DATA ROWS =>
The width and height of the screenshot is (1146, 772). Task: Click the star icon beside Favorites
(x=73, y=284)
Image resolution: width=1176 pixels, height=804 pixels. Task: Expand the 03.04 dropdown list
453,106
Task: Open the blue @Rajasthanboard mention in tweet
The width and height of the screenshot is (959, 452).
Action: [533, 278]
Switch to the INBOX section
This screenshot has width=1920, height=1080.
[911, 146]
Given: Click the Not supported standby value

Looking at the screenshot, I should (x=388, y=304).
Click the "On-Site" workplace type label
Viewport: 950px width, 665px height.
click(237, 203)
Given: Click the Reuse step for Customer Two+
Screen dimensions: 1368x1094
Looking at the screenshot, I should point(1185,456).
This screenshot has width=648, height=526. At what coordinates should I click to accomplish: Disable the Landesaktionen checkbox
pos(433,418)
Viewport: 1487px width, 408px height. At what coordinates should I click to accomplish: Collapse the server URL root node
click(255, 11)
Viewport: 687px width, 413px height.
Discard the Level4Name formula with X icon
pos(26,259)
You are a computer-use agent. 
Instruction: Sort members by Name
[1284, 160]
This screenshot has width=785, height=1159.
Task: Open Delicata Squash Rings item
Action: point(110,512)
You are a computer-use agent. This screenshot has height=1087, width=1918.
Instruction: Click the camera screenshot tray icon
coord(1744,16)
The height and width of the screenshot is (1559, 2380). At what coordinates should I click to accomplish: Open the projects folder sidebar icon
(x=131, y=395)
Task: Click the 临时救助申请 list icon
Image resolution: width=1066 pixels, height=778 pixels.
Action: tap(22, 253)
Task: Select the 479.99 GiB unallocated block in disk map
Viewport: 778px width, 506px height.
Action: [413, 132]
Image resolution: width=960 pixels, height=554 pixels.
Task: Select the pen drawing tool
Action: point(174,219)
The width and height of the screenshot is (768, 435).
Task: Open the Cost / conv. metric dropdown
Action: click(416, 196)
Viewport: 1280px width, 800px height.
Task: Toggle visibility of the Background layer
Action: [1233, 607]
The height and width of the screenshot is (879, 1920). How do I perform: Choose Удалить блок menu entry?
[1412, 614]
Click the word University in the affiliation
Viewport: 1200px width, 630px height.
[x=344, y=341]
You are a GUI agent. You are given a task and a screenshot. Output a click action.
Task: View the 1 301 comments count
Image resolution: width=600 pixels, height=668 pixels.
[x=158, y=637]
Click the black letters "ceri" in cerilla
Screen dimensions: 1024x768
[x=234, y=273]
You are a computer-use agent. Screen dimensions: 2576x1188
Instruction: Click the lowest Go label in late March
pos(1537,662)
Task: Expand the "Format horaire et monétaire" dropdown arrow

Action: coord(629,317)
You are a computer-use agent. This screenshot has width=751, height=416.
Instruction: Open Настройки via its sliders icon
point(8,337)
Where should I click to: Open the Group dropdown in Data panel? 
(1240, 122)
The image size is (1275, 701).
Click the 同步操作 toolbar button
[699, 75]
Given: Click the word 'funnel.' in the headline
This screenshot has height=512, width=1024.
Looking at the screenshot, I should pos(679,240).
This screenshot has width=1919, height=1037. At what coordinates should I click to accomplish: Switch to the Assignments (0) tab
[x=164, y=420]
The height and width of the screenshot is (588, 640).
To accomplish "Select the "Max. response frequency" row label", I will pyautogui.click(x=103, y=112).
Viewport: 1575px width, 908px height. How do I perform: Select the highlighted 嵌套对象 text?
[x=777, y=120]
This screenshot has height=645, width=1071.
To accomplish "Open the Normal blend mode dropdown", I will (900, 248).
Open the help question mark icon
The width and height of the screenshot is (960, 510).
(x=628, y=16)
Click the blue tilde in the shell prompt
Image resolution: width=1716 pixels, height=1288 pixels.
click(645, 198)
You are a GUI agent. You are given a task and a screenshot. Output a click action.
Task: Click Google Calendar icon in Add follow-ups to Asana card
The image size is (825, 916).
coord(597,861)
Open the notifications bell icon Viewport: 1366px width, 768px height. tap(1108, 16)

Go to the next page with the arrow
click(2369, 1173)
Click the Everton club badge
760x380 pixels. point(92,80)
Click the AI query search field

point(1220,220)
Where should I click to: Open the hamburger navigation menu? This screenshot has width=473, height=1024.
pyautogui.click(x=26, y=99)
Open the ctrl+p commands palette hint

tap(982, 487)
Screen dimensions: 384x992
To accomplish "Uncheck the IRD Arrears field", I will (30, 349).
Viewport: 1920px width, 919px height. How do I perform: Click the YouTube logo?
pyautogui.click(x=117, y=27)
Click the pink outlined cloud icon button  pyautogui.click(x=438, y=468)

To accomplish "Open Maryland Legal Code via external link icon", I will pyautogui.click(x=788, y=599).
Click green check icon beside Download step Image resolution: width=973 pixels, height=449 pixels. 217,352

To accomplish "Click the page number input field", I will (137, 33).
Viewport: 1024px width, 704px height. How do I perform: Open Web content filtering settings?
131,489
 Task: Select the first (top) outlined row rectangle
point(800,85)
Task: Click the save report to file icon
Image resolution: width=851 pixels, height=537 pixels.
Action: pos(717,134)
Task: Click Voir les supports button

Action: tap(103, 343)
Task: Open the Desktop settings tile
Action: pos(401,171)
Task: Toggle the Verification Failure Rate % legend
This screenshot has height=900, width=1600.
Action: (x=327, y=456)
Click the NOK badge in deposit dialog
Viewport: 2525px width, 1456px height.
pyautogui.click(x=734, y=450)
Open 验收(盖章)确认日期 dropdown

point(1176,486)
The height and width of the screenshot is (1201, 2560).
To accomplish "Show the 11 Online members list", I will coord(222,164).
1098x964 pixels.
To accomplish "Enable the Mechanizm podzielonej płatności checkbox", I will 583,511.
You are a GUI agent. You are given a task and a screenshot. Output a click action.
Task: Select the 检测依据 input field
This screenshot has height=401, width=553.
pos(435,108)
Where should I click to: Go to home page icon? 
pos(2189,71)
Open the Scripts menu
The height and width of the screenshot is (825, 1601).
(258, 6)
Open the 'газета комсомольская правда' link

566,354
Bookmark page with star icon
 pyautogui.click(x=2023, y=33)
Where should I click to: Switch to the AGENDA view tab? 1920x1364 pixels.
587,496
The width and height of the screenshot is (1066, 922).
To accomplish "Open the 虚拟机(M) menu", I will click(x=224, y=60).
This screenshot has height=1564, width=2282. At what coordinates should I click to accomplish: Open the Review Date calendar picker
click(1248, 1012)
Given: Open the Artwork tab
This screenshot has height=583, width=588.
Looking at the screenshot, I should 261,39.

WHAT TO WORK ON => Could you transcribe all the records above line for line, with no changes?

WORKED SOLUTION =>
The width and height of the screenshot is (1146, 772). Task: Click the star icon beside Favorites
(x=73, y=284)
Image resolution: width=1176 pixels, height=804 pixels. Task: Expand the 03.04 dropdown list
453,106
Task: Open the blue @Rajasthanboard mention in tweet
The width and height of the screenshot is (959, 452).
Action: [533, 278]
Switch to the INBOX section
This screenshot has width=1920, height=1080.
[911, 146]
Given: Click the Not supported standby value

Looking at the screenshot, I should (x=388, y=304).
Click the "On-Site" workplace type label
Viewport: 950px width, 665px height.
click(237, 203)
Given: Click the Reuse step for Customer Two+
Screen dimensions: 1368x1094
Looking at the screenshot, I should point(1185,456).
This screenshot has width=648, height=526. At what coordinates should I click to accomplish: Disable the Landesaktionen checkbox
pos(433,418)
Viewport: 1487px width, 408px height. At what coordinates should I click to accomplish: Collapse the server URL root node
click(255, 11)
Viewport: 687px width, 413px height.
Discard the Level4Name formula with X icon
pos(26,259)
You are a computer-use agent. 
Instruction: Sort members by Name
[1284, 160]
This screenshot has width=785, height=1159.
Task: Open Delicata Squash Rings item
Action: point(110,512)
You are a computer-use agent. This screenshot has height=1087, width=1918.
Instruction: Click the camera screenshot tray icon
coord(1744,16)
The height and width of the screenshot is (1559, 2380). At what coordinates should I click to accomplish: Open the projects folder sidebar icon
(x=131, y=395)
Task: Click the 临时救助申请 list icon
Image resolution: width=1066 pixels, height=778 pixels.
Action: tap(22, 253)
Task: Select the 479.99 GiB unallocated block in disk map
Viewport: 778px width, 506px height.
Action: [413, 132]
Image resolution: width=960 pixels, height=554 pixels.
Task: Select the pen drawing tool
Action: point(174,219)
The width and height of the screenshot is (768, 435).
Task: Open the Cost / conv. metric dropdown
Action: click(416, 196)
Viewport: 1280px width, 800px height.
Task: Toggle visibility of the Background layer
Action: [1233, 607]
The height and width of the screenshot is (879, 1920). How do I perform: Choose Удалить блок menu entry?
[1412, 614]
Click the word University in the affiliation
Viewport: 1200px width, 630px height.
[x=344, y=341]
You are a GUI agent. You are given a task and a screenshot. Output a click action.
Task: View the 1 301 comments count
Image resolution: width=600 pixels, height=668 pixels.
[x=158, y=637]
Click the black letters "ceri" in cerilla
Screen dimensions: 1024x768
[x=234, y=273]
You are a computer-use agent. Screen dimensions: 2576x1188
Instruction: Click the lowest Go label in late March
pos(1537,662)
Task: Expand the "Format horaire et monétaire" dropdown arrow

Action: coord(629,317)
You are a computer-use agent. This screenshot has width=751, height=416.
Instruction: Open Настройки via its sliders icon
point(8,337)
Where should I click to: Open the Group dropdown in Data panel? 
(1240, 122)
The image size is (1275, 701).
Click the 同步操作 toolbar button
[699, 75]
Given: Click the word 'funnel.' in the headline
This screenshot has height=512, width=1024.
Looking at the screenshot, I should pos(679,240).
This screenshot has width=1919, height=1037. At what coordinates should I click to accomplish: Switch to the Assignments (0) tab
[x=164, y=420]
The height and width of the screenshot is (588, 640).
To accomplish "Select the "Max. response frequency" row label", I will pyautogui.click(x=103, y=112).
Viewport: 1575px width, 908px height. How do I perform: Select the highlighted 嵌套对象 text?
[x=777, y=120]
This screenshot has height=645, width=1071.
To accomplish "Open the Normal blend mode dropdown", I will (900, 248).
Open the help question mark icon
The width and height of the screenshot is (960, 510).
(x=628, y=16)
Click the blue tilde in the shell prompt
Image resolution: width=1716 pixels, height=1288 pixels.
click(645, 198)
You are a GUI agent. You are given a task and a screenshot. Output a click action.
Task: Click Google Calendar icon in Add follow-ups to Asana card
The image size is (825, 916).
coord(597,861)
Open the notifications bell icon Viewport: 1366px width, 768px height. tap(1108, 16)

Go to the next page with the arrow
click(2369, 1173)
Click the Everton club badge
760x380 pixels. point(92,80)
Click the AI query search field

point(1220,220)
Where should I click to: Open the hamburger navigation menu? This screenshot has width=473, height=1024.
pyautogui.click(x=26, y=99)
Open the ctrl+p commands palette hint

tap(982, 487)
Screen dimensions: 384x992
To accomplish "Uncheck the IRD Arrears field", I will (30, 349).
Viewport: 1920px width, 919px height. How do I perform: Click the YouTube logo?
pyautogui.click(x=117, y=27)
Click the pink outlined cloud icon button  pyautogui.click(x=438, y=468)

To accomplish "Open Maryland Legal Code via external link icon", I will pyautogui.click(x=788, y=599).
Click green check icon beside Download step Image resolution: width=973 pixels, height=449 pixels. 217,352

To accomplish "Click the page number input field", I will (137, 33).
Viewport: 1024px width, 704px height. How do I perform: Open Web content filtering settings?
131,489
 Task: Select the first (top) outlined row rectangle
point(800,85)
Task: Click the save report to file icon
Image resolution: width=851 pixels, height=537 pixels.
Action: pos(717,134)
Task: Click Voir les supports button

Action: tap(103, 343)
Task: Open the Desktop settings tile
Action: pos(401,171)
Task: Toggle the Verification Failure Rate % legend
This screenshot has height=900, width=1600.
Action: (x=327, y=456)
Click the NOK badge in deposit dialog
Viewport: 2525px width, 1456px height.
pyautogui.click(x=734, y=450)
Open 验收(盖章)确认日期 dropdown

point(1176,486)
The height and width of the screenshot is (1201, 2560).
To accomplish "Show the 11 Online members list", I will coord(222,164).
1098x964 pixels.
To accomplish "Enable the Mechanizm podzielonej płatności checkbox", I will 583,511.
You are a GUI agent. You are given a task and a screenshot. Output a click action.
Task: Select the 检测依据 input field
This screenshot has height=401, width=553.
pos(435,108)
Where should I click to: Go to home page icon? 
pos(2189,71)
Open the Scripts menu
The height and width of the screenshot is (825, 1601).
(258, 6)
Open the 'газета комсомольская правда' link

566,354
Bookmark page with star icon
 pyautogui.click(x=2023, y=33)
Where should I click to: Switch to the AGENDA view tab? 1920x1364 pixels.
587,496
The width and height of the screenshot is (1066, 922).
To accomplish "Open the 虚拟机(M) menu", I will click(x=224, y=60).
This screenshot has height=1564, width=2282. At what coordinates should I click to accomplish: Open the Review Date calendar picker
click(1248, 1012)
Given: Open the Artwork tab
This screenshot has height=583, width=588.
Looking at the screenshot, I should 261,39.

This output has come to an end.